I Try To Stay Humble

Before I began to know who my original grandparents were (both of my parents were adopted) – adoption was the most natural thing in the world. How could it not be ? It was so natural both of my sisters gave up a baby to adoption. So, in only the last 3+ years, my perspective has changed a lot. I see the impacts of adoption has passed down my family line, ultimately robbing all three of my parents daughter’s of the ability to parent. Though I did not give my daughter up for adoption, finding myself unable to support myself and her financially, I allowed her father and step-mother to raise her without intrusion from me. To be honest, I didn’t think I was important as a mother. I thought that a child only needed one or the other parent to be properly cared for. Sadly, decades later, I learned that situation was not as perfect as I had believed. My sister closest to me in age actually lost custody of her first born son to her former in-laws when she divorced their son. He has suffered the most damage of all of our children and is currently estranged from his mother’s family, viewing us all as the source of his ongoing emotional and mental pain. I love him dearly and wish it wasn’t so but it is not in my control nor my sisters.

I realize that not every adoptee has the same experience. We are all individuals with individual life circumstances. Right and Wrong, Better and Worse – such exactness doesn’t exist. Everyone heals in different ways. We all begin where we begin. I began where I was when I started learning some of the hard truths and realities about the adoption industry as it operates for profit in this country. I also know that the adoption practices of the 1930s when my parents were adopted are not the same overall in 2021. There are only a few truly closed adoptions now and many “open” adoptions. I put the “open” into quotation marks because all too often, the woman who gives birth and surrenders her baby for adoption because she doesn’t feel capable of parenting, just as I didn’t feel capable in my early 20s, discovers that the “open” part is unenforceable and the adoptive parents renege on that promise.

Those of us, myself included, have become activists for reforms going forward. Society has not caught up with us yet. Certainly, there are situations where the best interest of the child is to place them in a safe family structure where they can be sufficiently provided for. No one, no matter how ardently they wish for reform, would say otherwise. The best interests of the child NEVER includes robbing them of their identity or knowledge of their origins.
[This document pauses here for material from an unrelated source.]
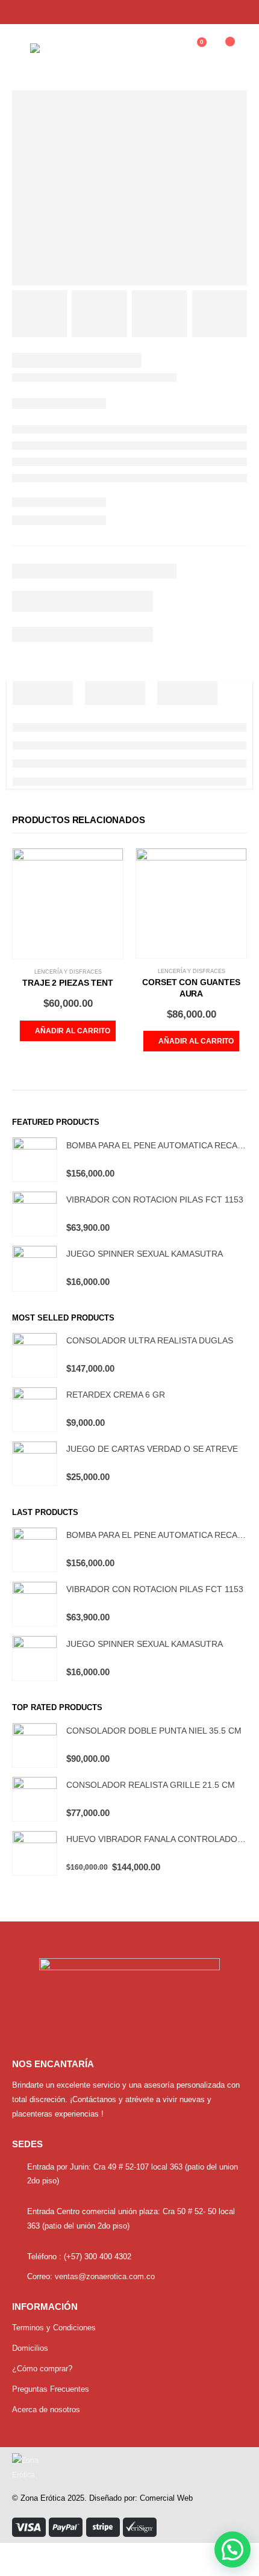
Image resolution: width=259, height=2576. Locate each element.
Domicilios (30, 2348)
In the best of circumstances, I believe, adoptive parents are placeholders for the original parents and extended biological family until their adoptive child reaches maturity. Ideally, that child grows up with a full awareness and exposure to the personalities of their original parents.

Any parent, eventually reaches a point in the maturing of their child, when it is time to allow that child to be totally independent in their life choices, even if they continue to live with their parents and be financially supported by them. It is a gradual process for most of us and some of us are never 100% separated from our parents until they die. Then, regardless, we must be able to stand on our own two feet, live from our own values and make of the life that our parents – whether it was one set with a mother and a father or two sets of mothers and fathers (whether by adoption or due to divorce) – made possible for us as human beings. I do try not to judge but I do try to remain authentic in my own perspectives, values and beliefs. Those I share as honestly as I can in this blog with as much humility as I have the growth and self-development to embody.